GOALS:
1: Answer these questions about the passage on bottom-hole pressure prediction:
(a) Into which two categories do the TPR models for multiphase flow wells fall?
(b) Why are separated flow models difficult to code in computer programs?
(c) Which numerical algorithm does Guo's method use?
2: Extend the passage on bottom-hole pressure prediction, picking up right after its final sentence.

SELECTION:

Also, technological advances led to drilling complex wells which pose more difficulty in accounting for bottom-hole pressure prediction. There is a strong need to process large real-time data sets obtained from the Well and estimate instantaneous flowing bottom-hole pressure, machine learning models have presented an integrated approach to overcoming the restrictions posed by developed correlations in terms of handling a wide variety of data sets. Numerous Tubing Performance Relation (TPR) models have been developed for analyzing multiphase flow in vertical pipes. The TPR models for multiphase flow wells fall into two categories: Homogeneous flow and separated flow models. Homogeneous models treat multiphase as a homogeneous mixture and do not consider the effects of the liquid holdup (no slip assumptions). The major advantage of these models comes from their mechanistic nature. They can handle gas-oil-water three-phase and gas-oil-water-sand four-phase systems. It is easy to code these mechanistic models in computer programs. Separated flow, on the other hand, is more realistic than the homogenous-flow models. They are usually given in the form of empirical correlations. They consider the effect of flow regimes and liquid hold (slip). The major disadvantage of the separated flow models is that it is difficult to code them in computer programs because most correlations are presented in graphic form . A model for predicting Bottom-hole Pressure (BHP) based on easily obtainable wellhead parameter has been the preferred method in the oil and gas industry.
Given the numerous downsides of using mechanistic models, the following researchers: Ashena and Moghadasi ; Akinsete and Isehunwa ; Awad ; Di et al. ; Tariq et al. ; Olamigoke and Onyeali ; Okoro et al. ; Goliatt et al. ; Nwanwe et al. ; Jin et al. , have deployed the utilized different intelligent models algorithm, such as artificial neural networks, support vector machines, hybrid intelligent systems, fuzzy systems etc., to monitor BHP in the oil and gas industry. These models was reported by Okorie et al. in 2025 to have achieved varying degrees of success in the prediction of bottom-hole pressure. Though many of these intelligent models have been stated to exhibit superior predictive performance compared to mechanistic and empirical models , but they have not been explicitly presented for BHP estimation.
The objective of this study is described below;
1) To develop a correlation for the prediction of BHP by modifying original Guo's model. Guo's method involves the solution of a general energy equation-derived model using Newton-Raphson's Numerical algorithm for the hydraulic and friction pressure at depth. The BHP is obtained from definite integrals with limits interval between wellhead pressure and bottom-hole pressure in the estimations of frictional pressure. This research aims to solve numerically using a piece-wise iteration in wellbore segment lengths to further increase the accuracy.

DATASET CONTENT:
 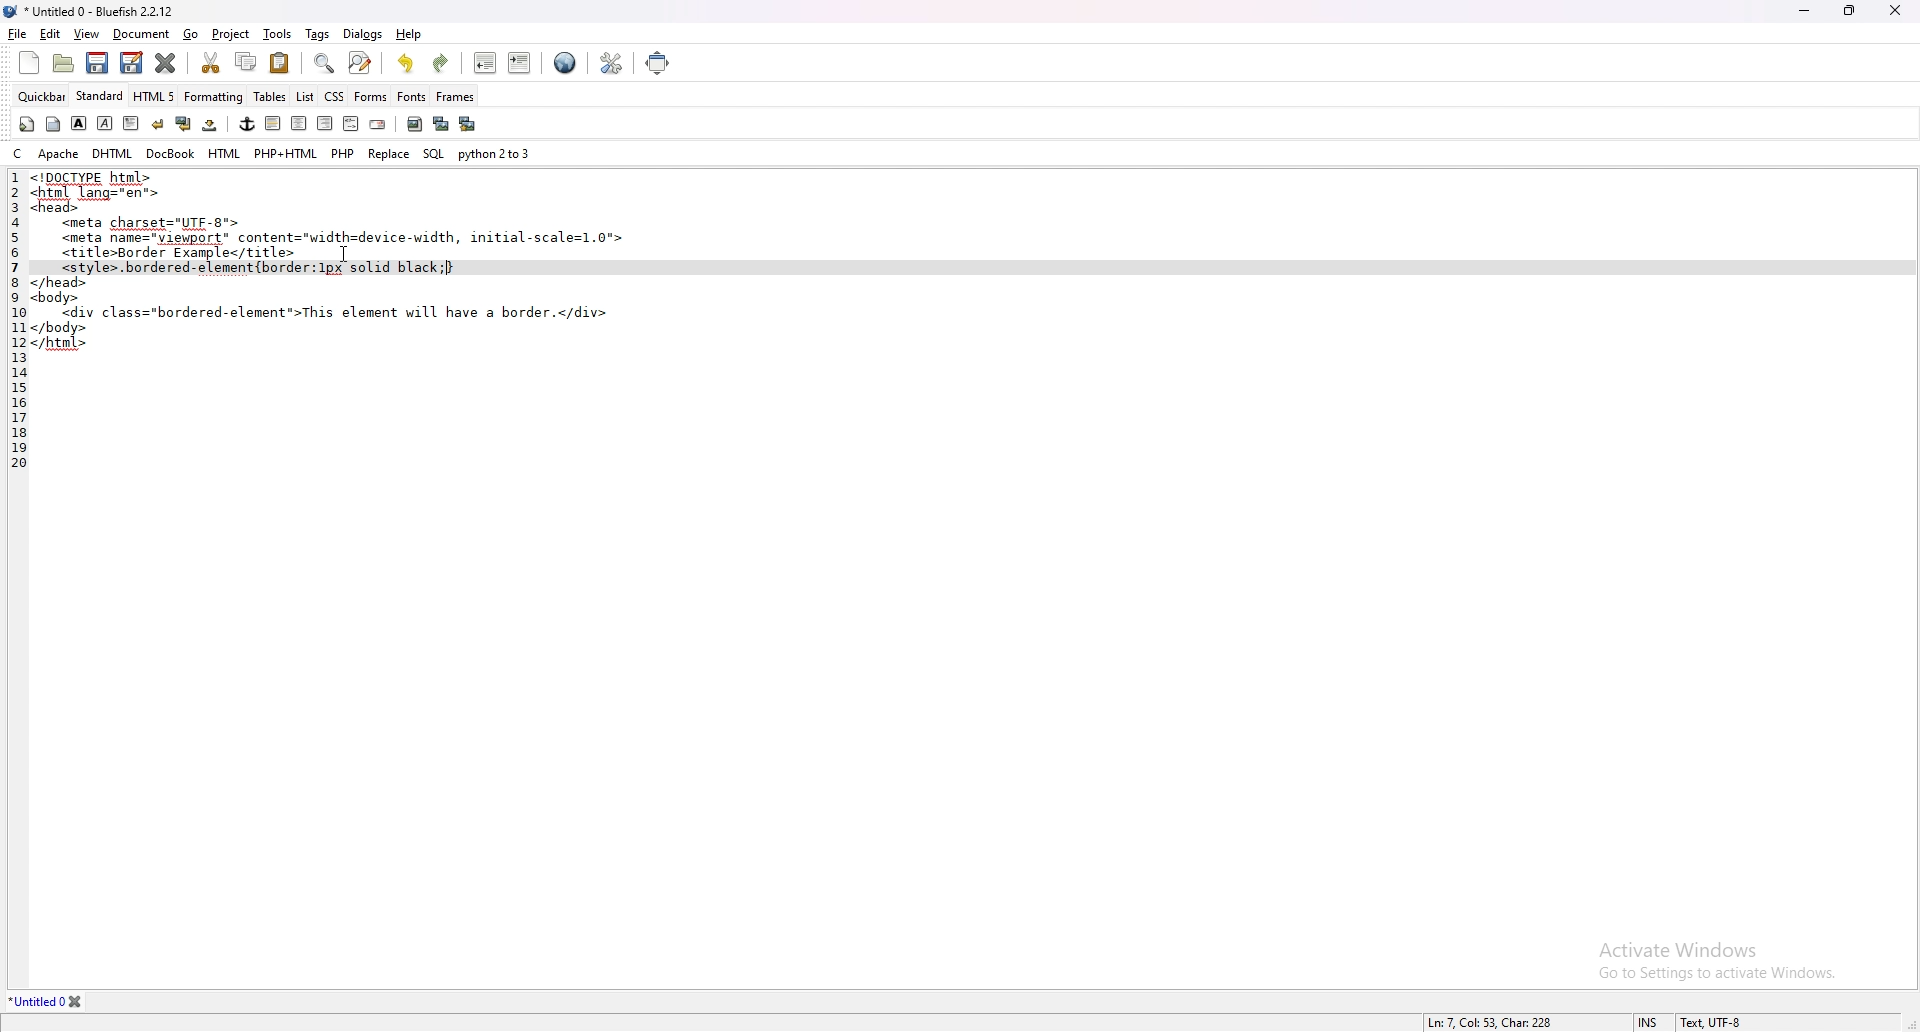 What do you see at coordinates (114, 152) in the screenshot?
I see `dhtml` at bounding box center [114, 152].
* * *
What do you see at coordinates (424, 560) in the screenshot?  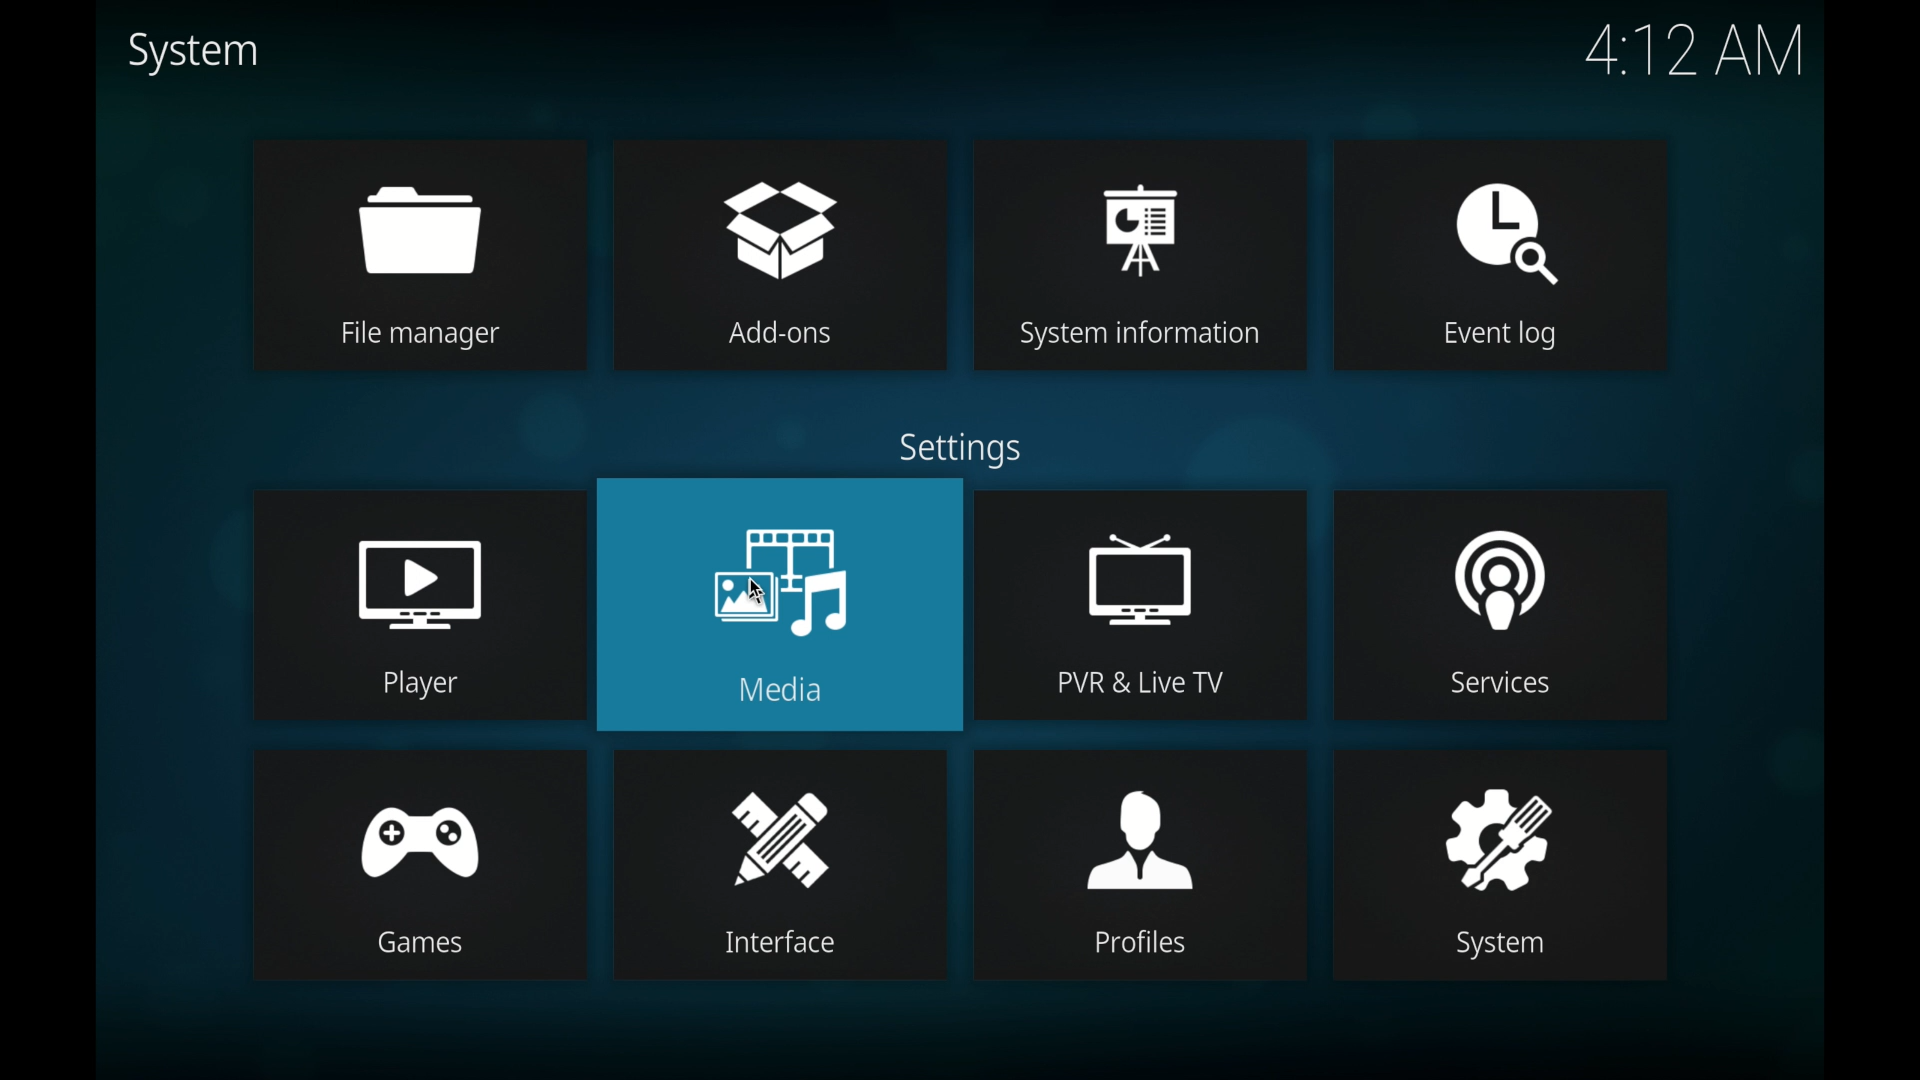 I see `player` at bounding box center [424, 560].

ANSWERS PROVIDED:
1:
(a) Homogeneous flow models and separated flow models.
(b) Most of their correlations are presented in graphic form.
(c) The Newton-Raphson numerical algorithm.

2:
2) To develop a machine learning algorithm that predicts the bottom-hole pressure from wellhead data. This will be achieved by building an Artificial Neural Networks model that takes Wellhead data as input data and predicts the bottom-hole pressure as output data. The algorithm will be trained with a real dataset from an Oil field named Equinor in Norway and tested with a fraction of the same Production information. Other intelligent models would also be tested in this research such as Support Vector Machines, Gradient Boosting, etc.
3) To do a comparative study of the developed mechanistic model with other empirical correlations in bottom-hole flowing pressure determination.
4) To do a comparative study of the developed mechanistic model correlation with the most accurate machine learning model.
Many approaches have been developed to fully understand the multiphase flow in wells, from the principle of linear momentum and the conservation of mass, pressure gradient equation was developed. In the Petroleum Industry, both experimental and theoretical methods have been used to get insights on correlations that govern multiphase flow.
The complexity of inhomogeneous multiphase flow presented a great challenge for early researchers, investigations then originated from curve fittings to equations using experimental or field data. The methods can be classified as empirical correlations and mechanistic models.
To handle a large variety of data sets at a certain condition, the developed correlations are not fully capable to perform such a task. One of the many problems faced by developers is the selection of the most suitable correlation for a particular condition. A more integrated approach was introduced by the application of Machine learning Algorithms, with Artificial Neural Networks being the most common algorithm applied to solve the above problem, better Bottom-Hole pressure can be predicted given the right data sets.
In 1952 Poettmann and Carpenter developed a correlation from the energy equation and data information from 34 flowing oil wells and 15 gas-lift wells using tubing diameters of 2, 21/2, and 31/2 inches. The correlation was developed using production GLR of about 5,000 SCF/bbl of total liquid; total liquid production rates from 60 to 1,500 STB/D; production WOR’s of about 56STB/STB; Oil gravities range between 30 to 54o API, and well depth to 11,000ft. With no attempt to determine the liquid hold-up factor, the work focused on oil. Water and gas as a single phase. The friction factor of multiphase flow was correlated with the product of the inside diameter of the tubing and the mass velocity of the mixture flowing through the pipe . This model made the assumption that the total output flow rate was used to calculate the density at any one pressure point.
Baxendell and Thomas in 1961 worked on Poettmann and Carpenter correlation after discovering that the model failed to extrapolate from low flow rates to high flow rates as the method proved inapplicable to high flow rate conditions. They suggested some modifications to the model to fit perfectly to the high-rate correlation derived from Shell de Venezuela's La Paz field in Venezuela. Series of experiments were carried out at rates up to 5,000 B/D. The work revealed a relationship between energy-loss factor and mass flow rate, it is applicable to wide-range of conduit sizes and fluid types at a high flow rate.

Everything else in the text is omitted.